Kay McGrath welcomed dignitaries, Tracy Davis MP, Minister for Communities, Child Safety and Disability Services, Tarnya Smith MP, Assistant Minister for Child Safety, the 22nd Governor of Queensland and Chair of the Forde Inquiry, Leneen Forde, Dr Adele Chenoweth, Geraldine Knapp and Karen Walsh and the team at Micah Projects. 

She spoke of the Forde Inquiry and the statement of so many children and young people who were asked what they wanted as an outcome of the Inquiry.  They stated that they wanted to ensure that abuse of children in care never happened again.  Kay acknowledged the courage of so many who have experienced abuse and neglect, their capacity to break the silence and their significance as strong voices for reform in the child protection system.

Aunty Valda Coolwell, in delivering the Welcome to Country, told those present: “You are not forgotten anymore.  You have been heard through the Forde Inquiry and Members of Parliament.  You are where you belong”.

The St Mary of the Cross Cultural Dance group then performed a number of traditional dances to the applause of those present.  Their leader, Maude, reminding us of the significance of our children and the important role they play in our Country.

Minister Davis talked about her ongoing commitment to the Forgotten Australians and her commitment to Queensland children being safe and in a loving environment.  She thanked Assistant Minister Tarnya Smith for her deep commitment to children and families.  She acknowledged Geraldine Knapp, representing the Lord Mayor, and paid particular thanks to Leneen Forde.

She spoke of the exhibition, INSIDE - Life in Children’s Homes and Institutions.  She gave her thoughts to those who have suffered horrific abuse and all that they’ve been through.  She said that one of the great privileges of her role as Minister was meeting the Forgotten Australians and really hearing their stories and what they’d endured.  Without being the Minister she may never have heard or understood their stories.  She acknowledged the strength and resilience of those who have been tireless advocates in their united cause for children in the system to ensure that what happened to them never happens again.

Video screens were set up facing the river over GOMA to feature the song and video clip of Mark Torr.  Mark grew up in institutional care in Victoria.  His song entitled Justice for One and All was dedicated to all those who lost their lives to abuse, either through direct or indirect consequences. 

Commissioner Robert Fitzgerald then took to the stage as the Guest Speaker for Remembrance Day 2014.  In doing so he offered the apologies of the Honourable Justice Peter McClellan, Chair of the Royal Commission into Institutional Responses to Child Sexual Abuse.

Commissioner Fitzgerald spoke of the major impact of governments in the protection of children through their policies.  He noted the government at the time of the Forde Inquiry for their courage.  He also welcomed Queensland’s Child and Family Commission and all the possibilities that entails.  Above all he applauded the advocacy of workers and Forgotten Australians.

He talked about meeting with people aged 13 to 83 who all had the courage to tell their stories and change future responses to abuse for Australians.  The 83 year old man he spoke of had never told anyone about his abuse.  Talking to the commission was the first time he’d told his story.
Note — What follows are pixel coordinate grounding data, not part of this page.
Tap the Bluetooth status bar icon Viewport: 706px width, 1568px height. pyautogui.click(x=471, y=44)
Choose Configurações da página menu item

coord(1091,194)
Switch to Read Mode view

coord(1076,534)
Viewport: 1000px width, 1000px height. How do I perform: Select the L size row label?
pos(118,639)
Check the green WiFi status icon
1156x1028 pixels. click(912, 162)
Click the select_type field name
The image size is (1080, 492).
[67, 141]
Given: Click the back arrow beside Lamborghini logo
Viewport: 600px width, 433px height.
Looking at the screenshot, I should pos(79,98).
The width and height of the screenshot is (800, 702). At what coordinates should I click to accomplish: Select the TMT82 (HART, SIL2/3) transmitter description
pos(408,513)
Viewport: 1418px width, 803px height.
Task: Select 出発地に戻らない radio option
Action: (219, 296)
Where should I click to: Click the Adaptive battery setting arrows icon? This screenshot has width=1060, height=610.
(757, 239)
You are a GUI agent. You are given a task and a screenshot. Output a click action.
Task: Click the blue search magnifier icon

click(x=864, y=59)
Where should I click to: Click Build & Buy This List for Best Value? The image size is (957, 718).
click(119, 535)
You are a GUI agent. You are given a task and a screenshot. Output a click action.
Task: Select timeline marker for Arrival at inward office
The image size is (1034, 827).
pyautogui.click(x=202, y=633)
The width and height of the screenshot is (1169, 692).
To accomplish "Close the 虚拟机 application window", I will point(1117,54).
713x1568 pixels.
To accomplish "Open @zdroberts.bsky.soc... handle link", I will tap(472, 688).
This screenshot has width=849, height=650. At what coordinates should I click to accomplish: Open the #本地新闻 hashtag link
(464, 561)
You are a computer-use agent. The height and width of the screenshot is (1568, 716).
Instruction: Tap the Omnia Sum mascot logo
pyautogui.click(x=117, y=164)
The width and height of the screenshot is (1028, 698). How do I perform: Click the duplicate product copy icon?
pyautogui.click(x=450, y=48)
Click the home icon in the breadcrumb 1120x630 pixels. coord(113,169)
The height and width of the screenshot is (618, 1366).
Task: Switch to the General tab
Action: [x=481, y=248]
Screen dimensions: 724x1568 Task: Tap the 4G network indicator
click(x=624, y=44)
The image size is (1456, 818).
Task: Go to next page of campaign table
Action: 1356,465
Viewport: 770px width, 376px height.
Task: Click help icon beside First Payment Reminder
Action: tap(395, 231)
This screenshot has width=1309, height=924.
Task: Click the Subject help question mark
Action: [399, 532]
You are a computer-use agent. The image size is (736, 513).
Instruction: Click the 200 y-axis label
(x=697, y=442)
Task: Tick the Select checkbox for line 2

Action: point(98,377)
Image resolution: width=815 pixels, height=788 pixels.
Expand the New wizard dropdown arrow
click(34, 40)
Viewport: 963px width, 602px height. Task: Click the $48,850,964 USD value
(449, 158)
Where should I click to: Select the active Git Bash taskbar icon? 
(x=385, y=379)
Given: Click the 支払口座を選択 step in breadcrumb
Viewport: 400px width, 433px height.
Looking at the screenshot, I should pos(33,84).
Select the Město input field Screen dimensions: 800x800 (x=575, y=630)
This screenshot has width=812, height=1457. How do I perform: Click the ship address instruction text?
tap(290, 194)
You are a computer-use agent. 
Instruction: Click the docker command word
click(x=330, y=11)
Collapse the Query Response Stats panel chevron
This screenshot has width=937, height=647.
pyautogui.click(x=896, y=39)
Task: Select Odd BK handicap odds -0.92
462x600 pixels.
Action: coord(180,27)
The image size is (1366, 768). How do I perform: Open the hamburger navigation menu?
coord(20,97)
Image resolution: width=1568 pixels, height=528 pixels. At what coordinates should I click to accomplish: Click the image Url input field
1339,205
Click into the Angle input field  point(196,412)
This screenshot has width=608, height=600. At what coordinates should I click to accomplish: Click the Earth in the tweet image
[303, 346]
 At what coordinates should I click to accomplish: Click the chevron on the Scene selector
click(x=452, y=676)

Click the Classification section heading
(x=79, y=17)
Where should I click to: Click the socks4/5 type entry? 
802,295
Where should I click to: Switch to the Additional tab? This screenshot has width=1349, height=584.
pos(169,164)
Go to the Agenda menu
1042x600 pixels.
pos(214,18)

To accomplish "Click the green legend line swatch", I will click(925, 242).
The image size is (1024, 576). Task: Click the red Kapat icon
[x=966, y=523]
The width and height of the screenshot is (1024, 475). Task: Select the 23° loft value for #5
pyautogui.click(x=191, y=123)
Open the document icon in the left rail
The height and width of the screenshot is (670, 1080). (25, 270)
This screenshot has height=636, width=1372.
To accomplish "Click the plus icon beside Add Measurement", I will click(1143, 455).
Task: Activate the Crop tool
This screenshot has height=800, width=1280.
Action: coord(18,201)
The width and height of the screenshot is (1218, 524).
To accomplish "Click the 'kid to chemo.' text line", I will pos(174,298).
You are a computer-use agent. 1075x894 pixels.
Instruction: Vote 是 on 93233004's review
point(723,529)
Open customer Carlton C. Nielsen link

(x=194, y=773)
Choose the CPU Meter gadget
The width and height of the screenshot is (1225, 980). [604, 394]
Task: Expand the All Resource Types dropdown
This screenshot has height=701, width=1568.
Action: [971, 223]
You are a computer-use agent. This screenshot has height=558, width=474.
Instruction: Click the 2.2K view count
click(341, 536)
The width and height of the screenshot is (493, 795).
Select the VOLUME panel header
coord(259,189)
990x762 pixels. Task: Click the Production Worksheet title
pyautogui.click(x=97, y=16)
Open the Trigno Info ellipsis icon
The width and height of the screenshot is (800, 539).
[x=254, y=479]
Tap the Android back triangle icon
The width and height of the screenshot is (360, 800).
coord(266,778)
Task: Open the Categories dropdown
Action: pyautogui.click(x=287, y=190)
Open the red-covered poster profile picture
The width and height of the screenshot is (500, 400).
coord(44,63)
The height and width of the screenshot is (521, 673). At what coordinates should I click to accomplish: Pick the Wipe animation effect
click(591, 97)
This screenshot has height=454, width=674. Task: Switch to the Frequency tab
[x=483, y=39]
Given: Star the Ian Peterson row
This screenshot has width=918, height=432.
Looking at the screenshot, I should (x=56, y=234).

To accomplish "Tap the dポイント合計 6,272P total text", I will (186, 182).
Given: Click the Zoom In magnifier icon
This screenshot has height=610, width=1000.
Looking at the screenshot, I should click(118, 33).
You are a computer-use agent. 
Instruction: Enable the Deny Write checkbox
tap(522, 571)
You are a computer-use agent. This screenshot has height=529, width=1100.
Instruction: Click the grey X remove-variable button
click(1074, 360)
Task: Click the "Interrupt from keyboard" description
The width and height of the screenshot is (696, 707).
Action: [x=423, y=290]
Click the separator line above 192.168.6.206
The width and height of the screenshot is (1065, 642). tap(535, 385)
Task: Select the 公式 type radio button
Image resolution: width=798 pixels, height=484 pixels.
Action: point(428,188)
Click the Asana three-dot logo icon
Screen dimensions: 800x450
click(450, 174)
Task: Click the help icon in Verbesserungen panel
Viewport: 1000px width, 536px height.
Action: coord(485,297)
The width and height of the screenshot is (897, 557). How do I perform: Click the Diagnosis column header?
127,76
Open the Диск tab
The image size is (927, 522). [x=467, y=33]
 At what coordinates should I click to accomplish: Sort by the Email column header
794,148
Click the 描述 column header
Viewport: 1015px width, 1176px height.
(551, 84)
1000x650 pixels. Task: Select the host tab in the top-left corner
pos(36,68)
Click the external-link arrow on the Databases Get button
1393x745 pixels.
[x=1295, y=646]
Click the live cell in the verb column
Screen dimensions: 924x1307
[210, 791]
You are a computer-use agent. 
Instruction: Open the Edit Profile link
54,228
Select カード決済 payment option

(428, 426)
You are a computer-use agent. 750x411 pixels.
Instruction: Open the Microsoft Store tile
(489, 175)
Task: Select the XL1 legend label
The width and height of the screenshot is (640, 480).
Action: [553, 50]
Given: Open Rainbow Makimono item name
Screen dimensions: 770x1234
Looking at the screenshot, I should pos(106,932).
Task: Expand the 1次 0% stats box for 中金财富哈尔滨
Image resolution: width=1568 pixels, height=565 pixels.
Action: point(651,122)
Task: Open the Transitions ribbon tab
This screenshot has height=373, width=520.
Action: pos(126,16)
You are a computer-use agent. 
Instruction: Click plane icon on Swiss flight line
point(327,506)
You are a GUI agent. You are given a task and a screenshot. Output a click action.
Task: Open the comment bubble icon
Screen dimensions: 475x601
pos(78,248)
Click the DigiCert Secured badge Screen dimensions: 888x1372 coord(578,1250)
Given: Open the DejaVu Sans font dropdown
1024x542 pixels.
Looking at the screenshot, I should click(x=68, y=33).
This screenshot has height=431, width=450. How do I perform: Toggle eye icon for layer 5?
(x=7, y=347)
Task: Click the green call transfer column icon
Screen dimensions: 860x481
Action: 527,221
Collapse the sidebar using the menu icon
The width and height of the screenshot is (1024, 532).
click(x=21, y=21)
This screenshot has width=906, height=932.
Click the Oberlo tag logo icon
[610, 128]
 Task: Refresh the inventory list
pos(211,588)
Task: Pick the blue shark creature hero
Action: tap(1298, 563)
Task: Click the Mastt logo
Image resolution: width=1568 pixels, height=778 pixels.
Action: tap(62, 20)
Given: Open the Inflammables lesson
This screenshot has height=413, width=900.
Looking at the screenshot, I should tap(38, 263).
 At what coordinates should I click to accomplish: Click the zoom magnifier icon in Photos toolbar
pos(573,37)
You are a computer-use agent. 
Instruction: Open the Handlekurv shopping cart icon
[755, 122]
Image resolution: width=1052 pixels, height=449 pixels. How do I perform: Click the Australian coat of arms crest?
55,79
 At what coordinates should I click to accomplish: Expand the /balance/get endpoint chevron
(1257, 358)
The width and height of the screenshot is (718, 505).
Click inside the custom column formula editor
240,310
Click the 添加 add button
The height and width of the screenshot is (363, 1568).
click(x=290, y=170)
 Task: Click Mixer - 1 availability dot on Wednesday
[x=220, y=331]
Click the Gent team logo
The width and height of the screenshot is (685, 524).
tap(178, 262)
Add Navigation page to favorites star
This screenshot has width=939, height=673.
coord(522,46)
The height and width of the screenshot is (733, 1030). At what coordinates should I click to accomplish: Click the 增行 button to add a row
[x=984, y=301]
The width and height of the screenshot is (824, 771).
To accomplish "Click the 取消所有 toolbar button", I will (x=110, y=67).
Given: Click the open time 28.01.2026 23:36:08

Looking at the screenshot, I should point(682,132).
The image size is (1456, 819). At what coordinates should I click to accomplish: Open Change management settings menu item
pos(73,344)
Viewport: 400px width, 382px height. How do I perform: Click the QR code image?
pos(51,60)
Commissioner Fitzgerald noted the courage of the human spirit that he experienced with regularity in his current role.  He said of all the roles he’s ever had in life this one has changed him forever.

He noted the physical, sexual, spiritual, cultural and emotional abuses of child migrants, the stolen generation, children in institutional care and families.  He particularly focused on the abuse of trust by those who had the power and used it to destructive ends. 

Regarding today’s society he spoke about abuse within families as the great scourge of Australia today that continues mostly unabated. He stated that shocking and terrible abuses happened in the past and that is true.  Shocking and terrible abuses continue to happen today and that is also true.

In moving forward we need hope – we need to change professional practice, examine criminal justice systems and Police, court systems, institutions and how offenders are dealt with.  The good news is that change is already underway.  “Real hope lies with the stories already told, your experiences and knowledge becomes our wisdom.”   Through the insights, capacities and resilience of those who have spoken out the Royal Commission is able to put forward reports and recommendations. 

Commissioner Fitzgerald spoke of his role as the most impactful ever in his career and one that has changed him, mostly for the better.  That change he attributes to the courage, resilience and achievements of those who’ve told their stories that have touched him.  In his final comments he stated: “Australia will change easily when the heart of our nation beats with the heart of survivors of abuse.  If we do that, extraordinary change will happen in Australia.”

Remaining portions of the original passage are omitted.